Until Frederick Douglass founded the
North Star
in Rochester in 1847, black New Yorkers were forced to rely on two white abolitionist newspapers, William Lloyd Garrison’s
Liberator
and the American Anti-Slavery Society’s
National Anti-Slavery Standard
, for news of special interest to them. Horace Greeley’s
New York Daily Tribune
served as their local paper; they followed its reporting closely, often contributing articles and placing advertisements.
Gone too were some of the brightest of New York’s black elite. Already in poor health, Thomas Sidney died suddenly in the summer of 1840. Isaiah DeGrasse followed shortly thereafter; unable to overcome the racism of the U.S. Episcopal Church, he moved to Jamaica in 1841, only to die a few months later. Above all, in October 1840 there was the devastating loss of Peter Williams. His funeral, carefully recorded by the still-functioning
Colored American
, was truly impressive.
In attendance were the city’s most prominent Episcopal clergymen, among them the rectors of Trinity Church, Christ Church, St. George’s Chapel, and St. John’s Church.
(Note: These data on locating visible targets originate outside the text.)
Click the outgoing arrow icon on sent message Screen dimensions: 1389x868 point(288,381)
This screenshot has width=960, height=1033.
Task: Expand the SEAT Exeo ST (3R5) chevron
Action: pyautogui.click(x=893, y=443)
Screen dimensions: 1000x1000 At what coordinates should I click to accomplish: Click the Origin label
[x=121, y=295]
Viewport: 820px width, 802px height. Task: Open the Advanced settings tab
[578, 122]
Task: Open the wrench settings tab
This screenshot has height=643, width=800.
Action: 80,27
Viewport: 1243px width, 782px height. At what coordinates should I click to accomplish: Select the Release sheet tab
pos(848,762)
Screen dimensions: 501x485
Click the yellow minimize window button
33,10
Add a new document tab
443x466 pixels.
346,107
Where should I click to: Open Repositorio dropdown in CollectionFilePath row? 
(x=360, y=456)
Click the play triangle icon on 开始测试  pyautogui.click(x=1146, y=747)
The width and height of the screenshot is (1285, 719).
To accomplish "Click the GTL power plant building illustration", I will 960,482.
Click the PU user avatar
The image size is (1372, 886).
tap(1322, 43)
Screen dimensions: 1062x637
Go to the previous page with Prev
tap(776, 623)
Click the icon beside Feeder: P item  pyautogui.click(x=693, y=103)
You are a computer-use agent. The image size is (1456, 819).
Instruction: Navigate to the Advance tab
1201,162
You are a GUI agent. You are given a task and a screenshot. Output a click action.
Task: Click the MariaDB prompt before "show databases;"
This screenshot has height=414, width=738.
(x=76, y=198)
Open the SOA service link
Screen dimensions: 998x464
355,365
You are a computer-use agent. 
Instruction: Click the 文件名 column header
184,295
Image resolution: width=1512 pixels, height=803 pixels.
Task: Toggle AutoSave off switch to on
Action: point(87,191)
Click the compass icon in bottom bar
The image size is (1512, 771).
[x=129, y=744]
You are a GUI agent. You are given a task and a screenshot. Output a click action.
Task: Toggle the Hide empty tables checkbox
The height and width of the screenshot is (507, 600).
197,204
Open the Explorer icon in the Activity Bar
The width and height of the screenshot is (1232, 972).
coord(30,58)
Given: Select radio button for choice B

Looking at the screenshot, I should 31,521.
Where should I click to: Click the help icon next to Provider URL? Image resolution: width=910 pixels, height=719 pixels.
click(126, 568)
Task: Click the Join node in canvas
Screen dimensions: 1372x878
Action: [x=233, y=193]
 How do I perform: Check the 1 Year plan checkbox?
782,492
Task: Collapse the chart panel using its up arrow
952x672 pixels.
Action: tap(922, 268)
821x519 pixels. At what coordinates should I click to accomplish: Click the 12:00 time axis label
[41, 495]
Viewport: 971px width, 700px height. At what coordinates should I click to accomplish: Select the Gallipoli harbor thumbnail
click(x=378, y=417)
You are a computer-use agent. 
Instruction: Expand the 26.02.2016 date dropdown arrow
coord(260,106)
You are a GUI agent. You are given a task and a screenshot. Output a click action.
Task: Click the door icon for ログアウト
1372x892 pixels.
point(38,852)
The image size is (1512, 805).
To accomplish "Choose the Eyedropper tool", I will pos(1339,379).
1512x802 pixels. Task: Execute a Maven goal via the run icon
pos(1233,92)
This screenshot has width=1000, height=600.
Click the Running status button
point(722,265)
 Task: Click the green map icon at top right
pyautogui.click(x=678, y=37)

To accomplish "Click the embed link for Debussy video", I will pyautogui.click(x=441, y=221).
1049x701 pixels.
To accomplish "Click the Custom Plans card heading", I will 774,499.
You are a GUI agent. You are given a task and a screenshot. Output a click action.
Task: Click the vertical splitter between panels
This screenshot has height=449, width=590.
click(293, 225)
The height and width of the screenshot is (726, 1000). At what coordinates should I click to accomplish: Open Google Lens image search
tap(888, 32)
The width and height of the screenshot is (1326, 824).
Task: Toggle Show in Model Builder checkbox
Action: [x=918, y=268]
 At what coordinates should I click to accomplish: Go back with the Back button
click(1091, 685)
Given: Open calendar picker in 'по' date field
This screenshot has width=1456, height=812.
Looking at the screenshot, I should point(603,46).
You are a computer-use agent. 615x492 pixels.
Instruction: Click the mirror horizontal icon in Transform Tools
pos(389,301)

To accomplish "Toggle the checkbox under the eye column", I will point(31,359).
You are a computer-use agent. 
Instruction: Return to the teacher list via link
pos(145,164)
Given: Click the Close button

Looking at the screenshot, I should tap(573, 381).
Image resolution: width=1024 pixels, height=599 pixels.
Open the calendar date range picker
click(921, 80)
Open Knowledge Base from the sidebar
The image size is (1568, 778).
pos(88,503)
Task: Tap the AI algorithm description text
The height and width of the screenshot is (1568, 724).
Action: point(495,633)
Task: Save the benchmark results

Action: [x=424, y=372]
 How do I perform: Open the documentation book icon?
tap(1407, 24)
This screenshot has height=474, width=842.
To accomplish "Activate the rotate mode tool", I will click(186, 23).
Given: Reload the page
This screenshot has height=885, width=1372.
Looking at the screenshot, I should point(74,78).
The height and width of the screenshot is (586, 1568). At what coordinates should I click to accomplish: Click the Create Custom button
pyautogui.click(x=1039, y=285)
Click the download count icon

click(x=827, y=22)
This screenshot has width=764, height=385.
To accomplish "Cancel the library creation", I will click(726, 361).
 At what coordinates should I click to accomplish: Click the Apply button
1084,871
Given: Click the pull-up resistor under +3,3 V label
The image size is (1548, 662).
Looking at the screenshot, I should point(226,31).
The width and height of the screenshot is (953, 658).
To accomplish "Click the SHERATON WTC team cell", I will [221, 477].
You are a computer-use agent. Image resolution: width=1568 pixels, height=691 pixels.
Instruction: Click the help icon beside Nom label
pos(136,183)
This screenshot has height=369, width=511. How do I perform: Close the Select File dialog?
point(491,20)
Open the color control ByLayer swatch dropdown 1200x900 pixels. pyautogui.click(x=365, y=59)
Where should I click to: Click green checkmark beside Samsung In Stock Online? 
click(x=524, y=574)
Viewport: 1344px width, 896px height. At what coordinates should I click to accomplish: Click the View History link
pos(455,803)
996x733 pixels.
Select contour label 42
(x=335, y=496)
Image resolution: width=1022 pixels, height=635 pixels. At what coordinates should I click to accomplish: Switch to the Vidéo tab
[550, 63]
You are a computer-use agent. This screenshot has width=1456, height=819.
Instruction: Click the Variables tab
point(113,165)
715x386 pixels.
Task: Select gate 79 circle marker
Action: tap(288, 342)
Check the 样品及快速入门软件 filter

Amazingly, the funeral sermon was delivered by Bishop Onderdonk, the very same man who had forced Williams to retreat from his antislavery activism and prevented Isaiah DeGrasse and Alexander Crummell from attending the General Theological Seminary. Amazingly too, students from the seminary, who only a few years earlier had objected to DeGrasse’s presence, formed part of the funeral procession. The black community turned out en masse. Marching in the procession were Williams’s family, St. Philip’s vestry, members of literary societies, students from the colored schools, and the general public.